It’s a buzzword of the moment, but is it also a contradiction in terms? Our undercover reporter goes in search of true sustainability
From INTELLIGENT LIFE Magazine, Winter 2010
Buying truly sustainable fashion is a huge challenge. Sustainability means using resources in a way that does not impoverish the planet for the next generation. Fashion, on the other hand, is wedded to novelty and consumption, neither of which mesh naturally with the concept of sustainability. So it should be no surprise that early attempts at eco-chic were largely green window-dressing. Rather than asking tough questions about their materials, designers in the 1990s seemed more interested in turning out collections of dingy, natural-fibre clothing that made wearers look as if they lived in a field. Only now are questions such as how a material was produced, how much energy will be used to take care of it, and what happens to it at the end of its life beginning to echo through the industry.

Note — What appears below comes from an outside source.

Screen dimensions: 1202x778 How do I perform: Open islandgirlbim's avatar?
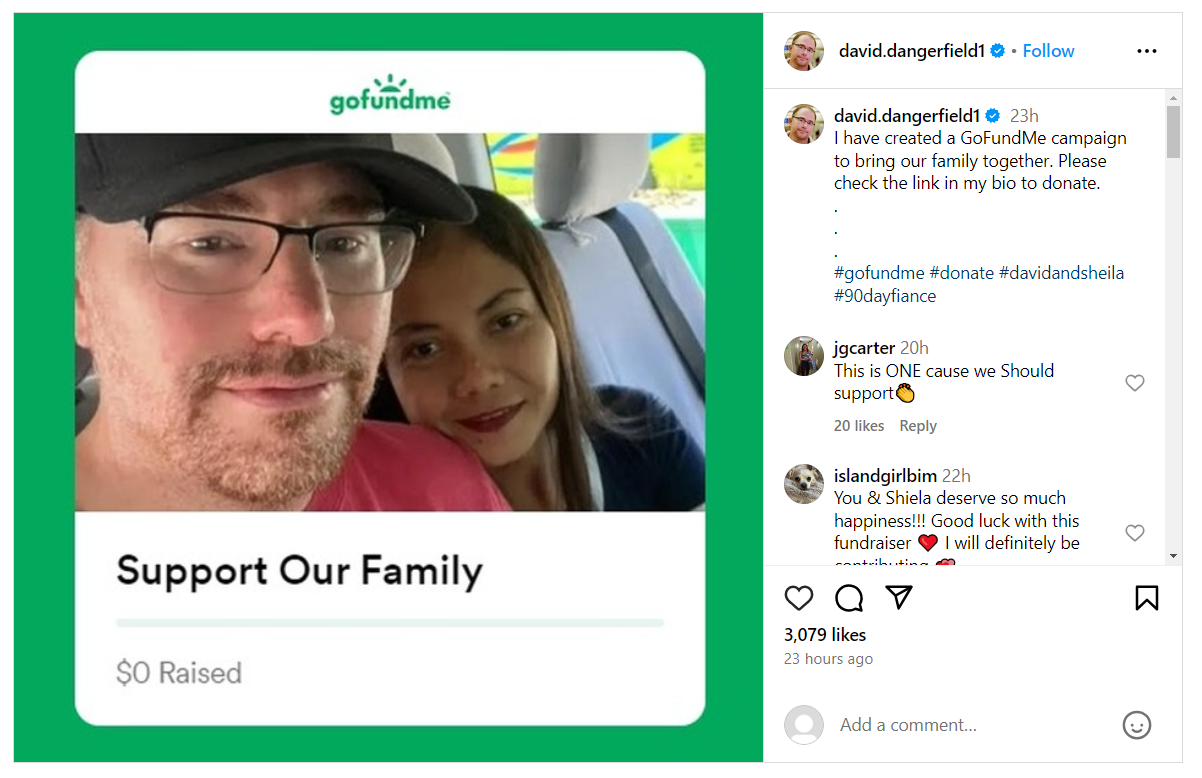coord(804,484)
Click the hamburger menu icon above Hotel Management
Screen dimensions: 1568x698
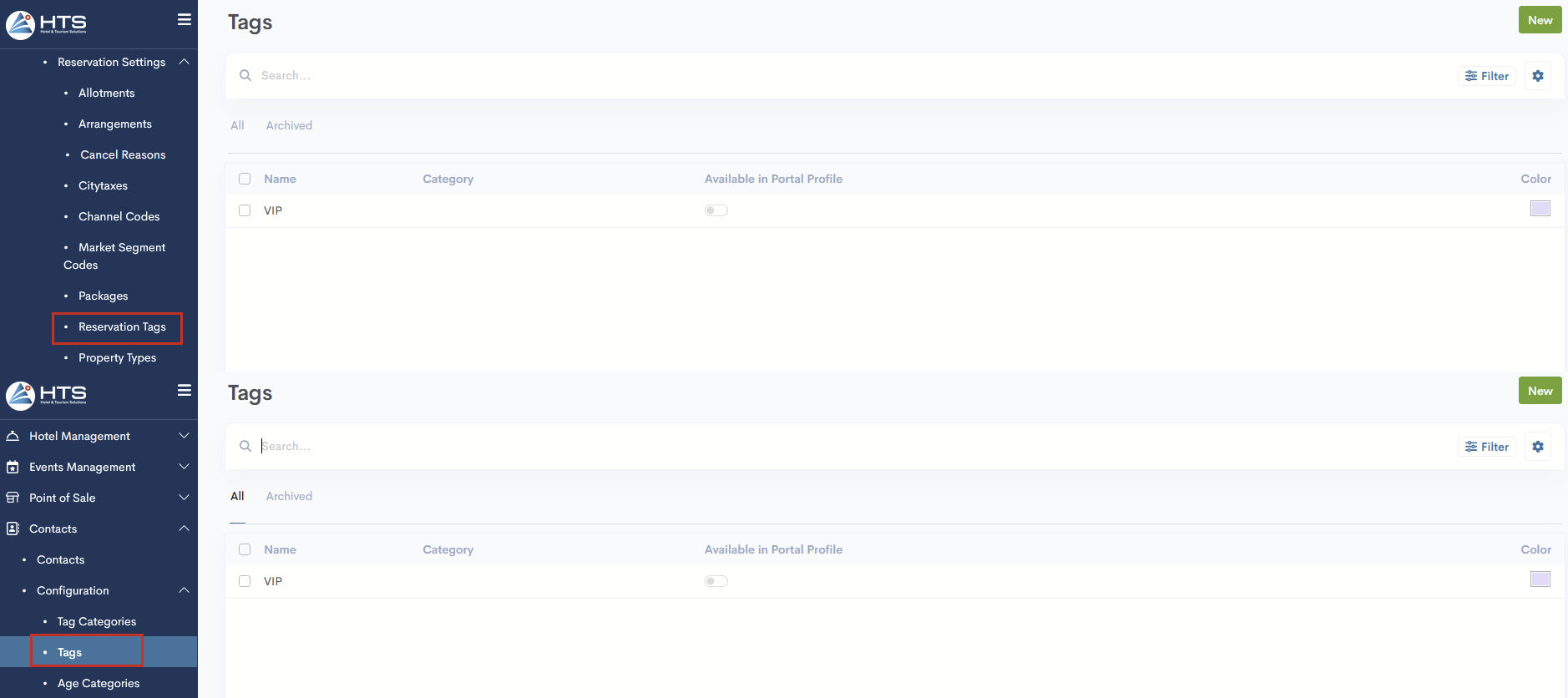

So which materials should the sustainably minded seek out? A proto-green fashionista is likely to head off in the direction of organic, ethical or fair-trade natural fibres. They’re trotting down the wrong catwalk. It is eco-hogwash to boast that something is better because it is made from natural or renewable fibres. Cotton may be natural, but most cotton consumes large quantities of pesticides, fertilisers and water during production. Organic cotton makes no promises about whether nasty chemicals were used in dying and finishing, and fair-trade cotton has lower environmental standards than organic. Furthermore, organically grown cotton plants tend to be less productive, which can drive farmers to hack out new agricultural land from wilderness and forest. GM cotton, which requires fewer pesticides, may be more sustainable than organic—but no eco-clothing company will touch it.

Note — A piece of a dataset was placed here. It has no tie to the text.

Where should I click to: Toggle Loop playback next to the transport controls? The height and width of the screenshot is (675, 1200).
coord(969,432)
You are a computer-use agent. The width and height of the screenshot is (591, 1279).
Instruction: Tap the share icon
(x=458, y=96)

There are increasing worries, too, that most of clothing’s environmental impact comes from the energy and water involved in washing and drying. Clothes made from bamboo or linen may sound more wholesome, but synthetic fabrics rarely need the attentions of an iron, or the enviro-horror that is a tumble-dryer. Plus fibres that are, essentially, made from plastic are easy to recycle: the clothing company Patagonia has used recycled plastic bottles to make its fleeces since the 1990s, and re-recycles earlier generations of fleeces. New technology means that recycled polyester fibre, which saves energy and water, has now crossed over into general use and can even mimic very fine fabrics such as chiffon. Recycled cottons, too, have similar resource-saving benefits and are worth seeking out.
Upcycling—where waste products are converted into products of higher value—is also taking off. Niche designers turn left-over salmon skins into swimwear, while on the British high street a collaboration between the upcycling designers From Somewhere and the supermarket chain Tesco has seen discarded fabric from roll-ends turned into a collection of dresses in very of-the-moment colour blocks.

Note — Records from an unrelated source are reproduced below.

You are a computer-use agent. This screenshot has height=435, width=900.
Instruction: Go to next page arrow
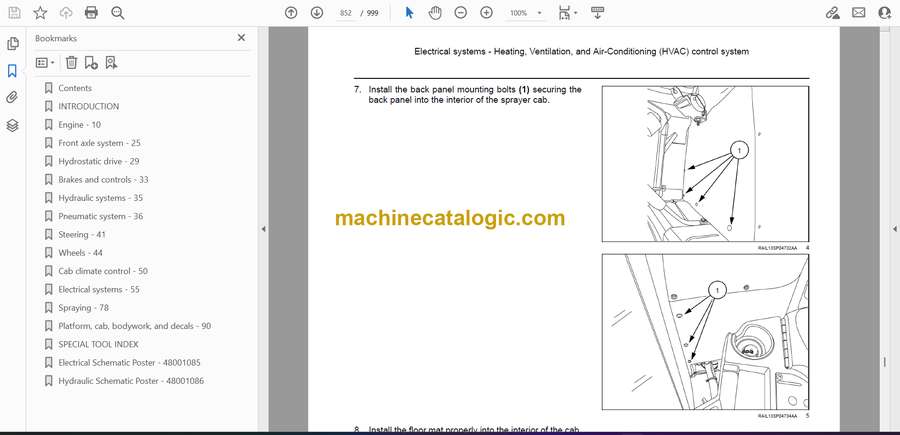pyautogui.click(x=317, y=13)
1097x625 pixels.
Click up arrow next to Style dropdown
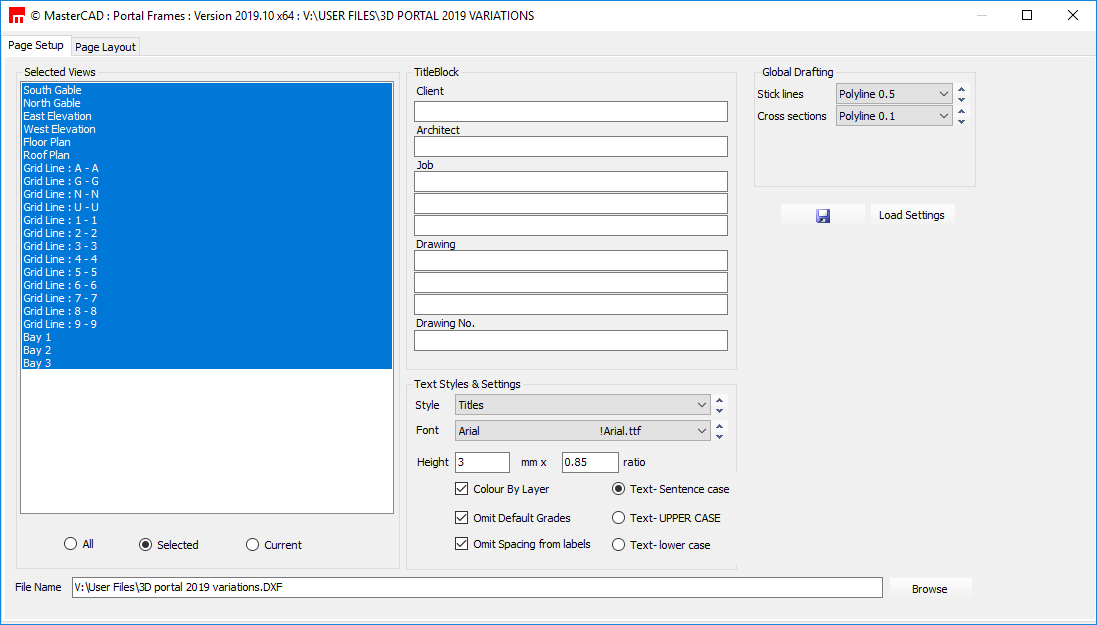pos(719,400)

As for the animal kingdom, leather is problematic. Some green dressers argue that most leather is just a by-product of the meat industry. The truth is that the meat and leather trades are economically intertwined, and all the environmental issues that come with raising cattle for meat—such as habitat loss, emissions of greenhouse gases and resource use, not to mention the overuse of antibiotics—also apply to leather. So an alternative option is to look for skins that have a positive impact on habitat and wild-animal numbers.
Crocodilian skin, particularly wild alligator, is one of the great success stories in sustainable wildlife trade. Many species of crocodiles, caimans and alligators are now thriving where they were once threatened, thanks to a strictly controlled, sustainable trade. Buying alligator from America makes a direct contribution to marshlands that are vital habitats for wildlife, millions of migratory birds and many endangered species. And most of Louisiana’s 4.5m acres of alligator habitat are privately owned, so trade is essential for supporting these areas and their rich biodiversity. Wild skin gives a more direct benefit, but alligator farmers in Louisiana pay fees to support the alligator marshes, so farmed alligator is also beneficial. Look for a Convention on International Trade in Endangered Species (CITES) certificate with your purchase, as this is proof that the source is legal and sustainable.
For similar environmental reasons, there’s an argument for wearing wild beaver or muskrat fur. In Canada, these animals are abundant and managed sustainably—so though some animals die as a result of the trade, the larger population, and its habitat, benefits from it. Plus the skins are durable, long-lasting, and make the epitome of what’s known as “slow fashion”—items that cost more, but which can be repaired, repurposed, adapted or traded to give a longer life. Admittedly, none of these wild-animal products has solved the environmental downsides of tanning, dying and production—but that’s also true of similar products that don’t have such environmental upsides.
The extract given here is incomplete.